LES ARGENTYPES
Depuis une vingtaine d’années, Jean-Marie Fadier développe les argentypes, un projet artistique de photographies abstraites. Créés sur le plateau de l’Aubrac de juin à octobre, les argentypes sont réalisés sur du papier photosensible argentique noir et blanc que l’artiste expose directement à la lumière du jour sans utiliser d’appareil photo.
Jean-Marie Fadier réalise des photogrammes sans référent faisant apparaître des couleurs sans négatifs couleurs ni filtres, à partir des seules propriétés physico-chimiques des papiers sensibles. Ils sont le résultat d’une captation liée conjointement à la lumière, aux conditions climatiques et à l’intervention de l’artiste, selon un protocole où se combinent hasard et maitrise du geste. A l’opposé d’une « photographie classique », les œuvres réalisées sont totalement abstraites, uniques et non reproductibles.
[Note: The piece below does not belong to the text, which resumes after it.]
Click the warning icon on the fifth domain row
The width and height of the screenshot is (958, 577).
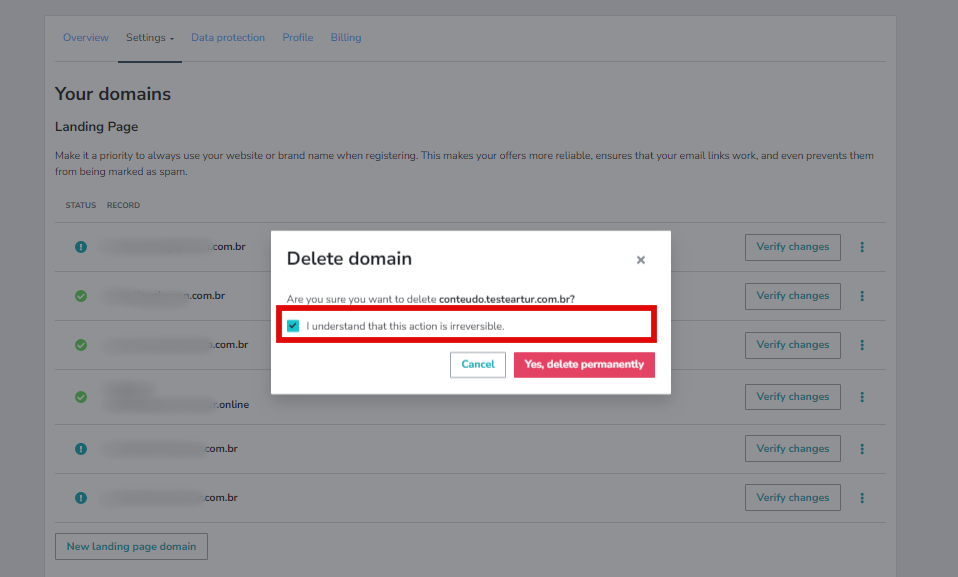(81, 448)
L’approche expérimentale adoptée par l’artiste interroge directement le medium photographique.
Retournant en amont de la prise de vue, Jean-Marie Fadier envisage la possibilité d’une photographie construite en dehors de son système de représentation et qui respecte deux principes fondamentaux.
Le principe d’unité (de temps, de lieu et d’action) : le processus, de l’exposition au séchage, s’effectue sans discontinuité de temps, dans un seul lieu et selon une intervention unique de l’artiste, qu’il appelle « geste » ou « signature ».
Le principe de libre interprétation : les argentypes questionne la place même du spectateur en lui offrant la possibilité de créer, à son tour, une vision personnelle de l’image.
Variés dans leur format, leurs formes et leurs couleurs, les argentypes constituent l’aboutissement du projet artistique de Jean-Marie Fadier en obligeant à modifier les habitudes du regard sur la photographie. En s’affranchissant des codes convenus de la photographie (référent, automaticité, matrice, reproductibilité), les abstractions de Jean-Marie Fadier repoussent les frontières de la photographie argentique tout en nous rappelant que le numérique ne constitue pas l’unique voie contemporaine du traitement de l’image. Ne souhaitant garder que le matériau, le dispositif et le geste et en s’affranchissant du référent, il a cherché à retrouver une liberté de création et à proposer un nouveau regard sur l’image photographique. Au-delà d’interroger le medium et la technique photographique par le principe d’unité, les argentypes prennent une dimension intemporelle et universelle à travers le principe de libre interprétation.